Morre a antropóloga Maria Paula Meneses, referência intelectual em Moçambique e Portugal

Maria Paula Meneses, antropóloga moçambicana e investigadora do Centro de Estudos Sociais da Universidade de Coimbra (CES), faleceu no domingo, após uma “grande luta contra um cancro pancreático”, anunciou a filha, Sofia Meneses Cassimo. A investigadora tinha 62 anos e morreu no IPO de Coimbra, cidade onde residia.

Para a família, Maria Paula Meneses “cumpriu com grandiosidade a sua missão”, sentimento partilhado por várias personalidades em Portugal e Moçambique. O velório e funeral terão lugar em Coimbra, no Crematório Municipal.
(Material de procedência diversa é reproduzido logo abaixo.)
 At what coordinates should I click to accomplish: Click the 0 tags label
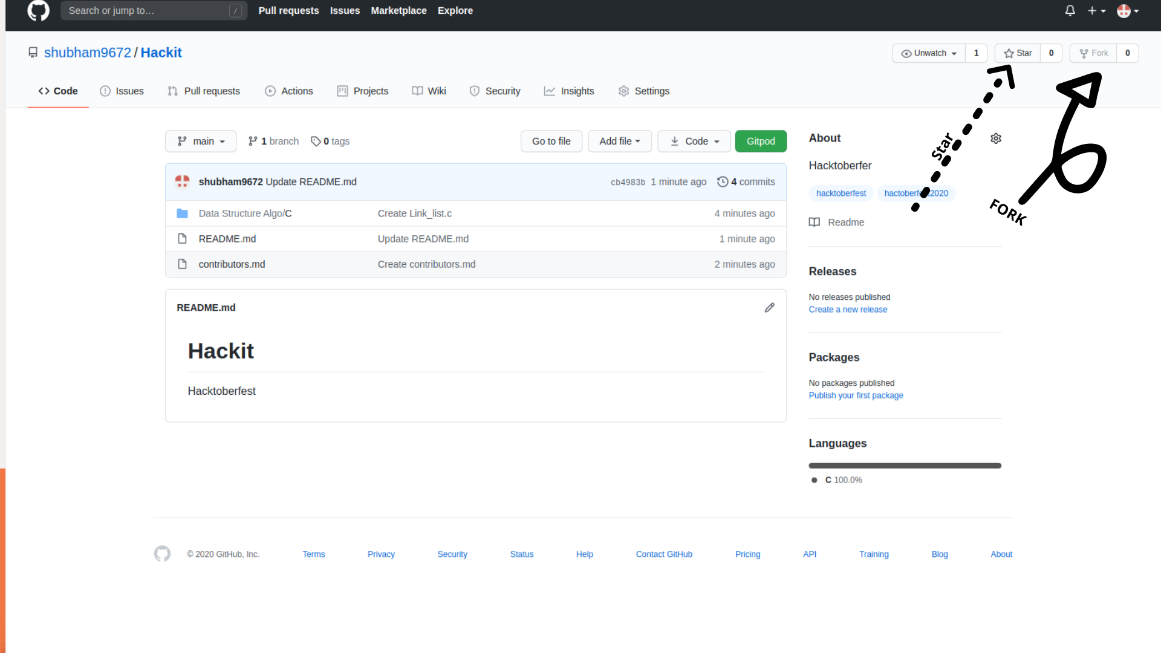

Escritores e académicos destacaram o impacto da antropóloga. Boa Monjane, escritor moçambicano, descreveu-a como uma das “maiores referências intelectuais” de Moçambique, enquanto o cientista político brasileiro Leonardo Avritzer salientou o seu “conhecimento amplíssimo sobre processos sociais em África” e a crítica à superioridade epistémica ocidental nas ciências sociais.

Nascida em 8 de abril de 1963, em Maputo, Maria Paula Meneses doutorou-se em antropologia pela Universidade de Rutgers, nos EUA, e foi mestre em História pela Universidade de São Petersburgo, na Rússia. Foi investigadora visitante na Universidade Paris 8, França, em 2022, e manteve estreita colaboração com a Universidade Eduardo Mondlane e a Universidade Pedagógica em Maputo.
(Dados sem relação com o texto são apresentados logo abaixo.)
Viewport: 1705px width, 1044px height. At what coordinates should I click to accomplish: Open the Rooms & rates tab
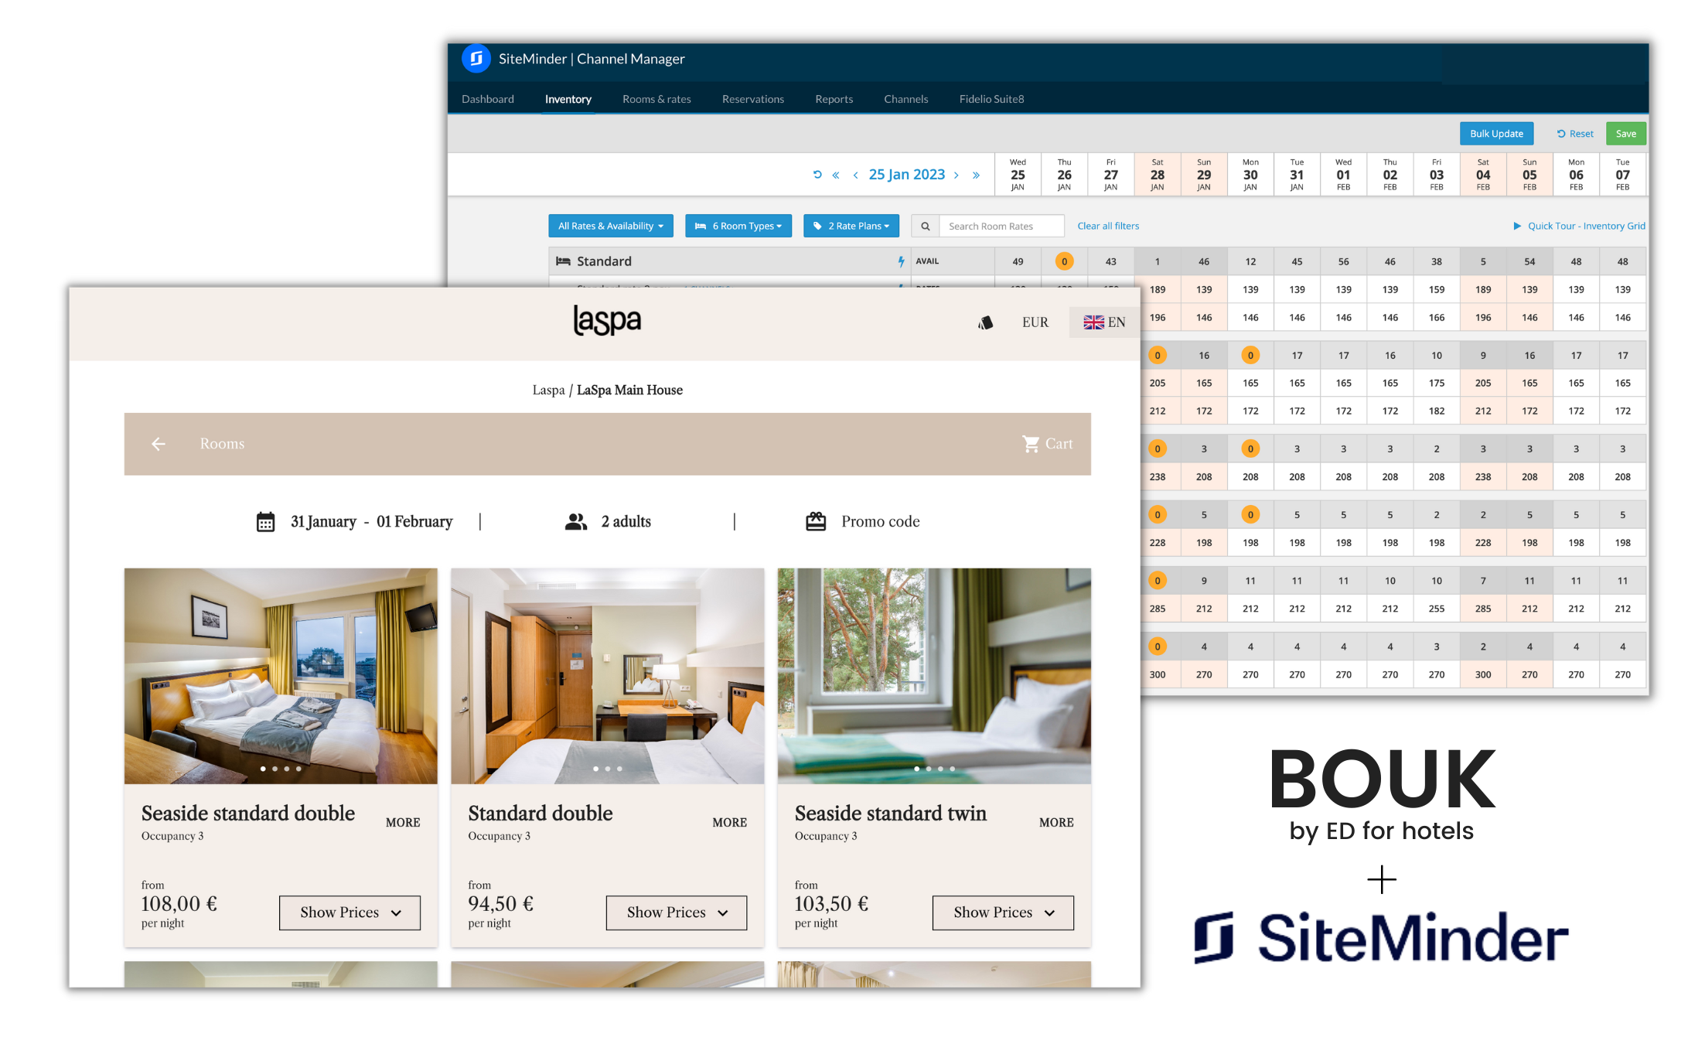[x=656, y=99]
No CES, integrava a linha de investigação “Europa e o Sul global: patrimónios e diálogos” e co-coordenava o curso internacional “Epistemologias do Sul”. A sua investigação centrou-se nos debates pós-coloniais em África, pluralismo jurídico, história oficial e memórias diversas, com publicações em diversos países, incluindo Moçambique, Portugal, Brasil, Espanha e Estados Unidos.

O legado de Maria Paula Meneses é lembrado como uma contribuição essencial para as ciências sociais africanas e para o diálogo académico internacional.